ABB are recognized globally as one of the leading consultancies in the area of alarm management and have been at the forefront of thinking on alarm management good practice since before EEMUA guide 191 was released in 1999.
The approach recommended by EEMUA 191 is independent of specific vendors, tools and technologies, and so is ours. We know what works from experience, and what does not work, helping to ensure that the execution of an alarm management strategy is delivered efficiently and remains aligned to business needs.
ABB carried out an initial assessment at C Station, Ballylumford based on our standard alarm management health check service.
This study includes a benchmark against recognised good practice (in this case EEMUA 191) to establish gaps and recommendations for action.
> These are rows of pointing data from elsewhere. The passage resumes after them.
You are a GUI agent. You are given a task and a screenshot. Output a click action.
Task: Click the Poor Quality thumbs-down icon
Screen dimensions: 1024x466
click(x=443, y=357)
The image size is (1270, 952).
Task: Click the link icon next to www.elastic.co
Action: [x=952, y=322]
Our report concluded that there were significant alarm management issues on C Station and proposed a phased plan of improvement as follows:
Install an alarm logging and analysis capability, implement routine reporting of alarm system performance, author new documentation covering the design and management of the alarm system, update the station’s written procedures covering alarm related issues such as change management.
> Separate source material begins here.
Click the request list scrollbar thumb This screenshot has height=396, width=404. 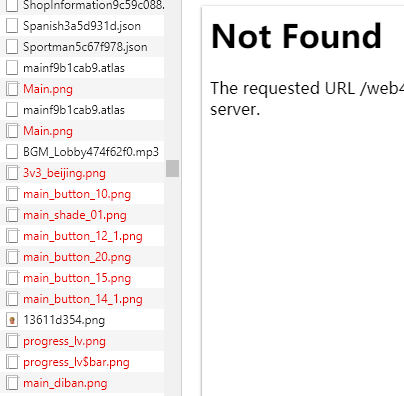[x=172, y=168]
Implement alarm suppression logic including time delays and hysteresis, alarm rationalisation and reprioritisation of all configured alarms, improved operator support through dynamic links from an alarm to the associated graphic. This phase also included operator training in alarm management good practice and the operational changes to the system.
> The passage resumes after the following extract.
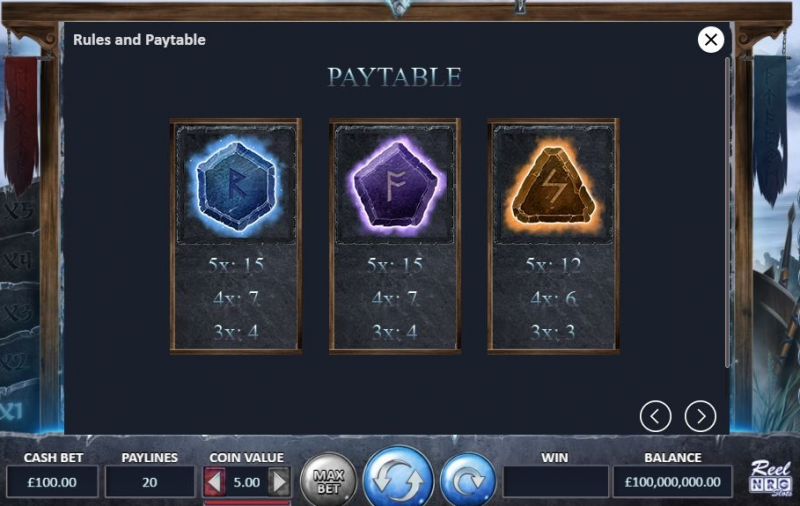Image resolution: width=800 pixels, height=506 pixels.
Task: Click the empty Win display box
Action: pos(555,482)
Implement continuous improvement through root cause analysis of alarm issues, focussing on nuisance alarms, standing alarms and the alarm bursts occurring during trips and other run downs. We were subsequently engaged to mentor and lead this improvement plan. The rationalisation work identified that nearly half of the 17000+ alarms configured were redundant. These alarms were demoted to events and do not annunciate as alarms. Alarm numbers are now considerably reduced and the alarms that do occur are more useful to operators. The figure shows the trend of alarms per 10 minutes on the day the rationalised database was re-loaded into the station’s DCS.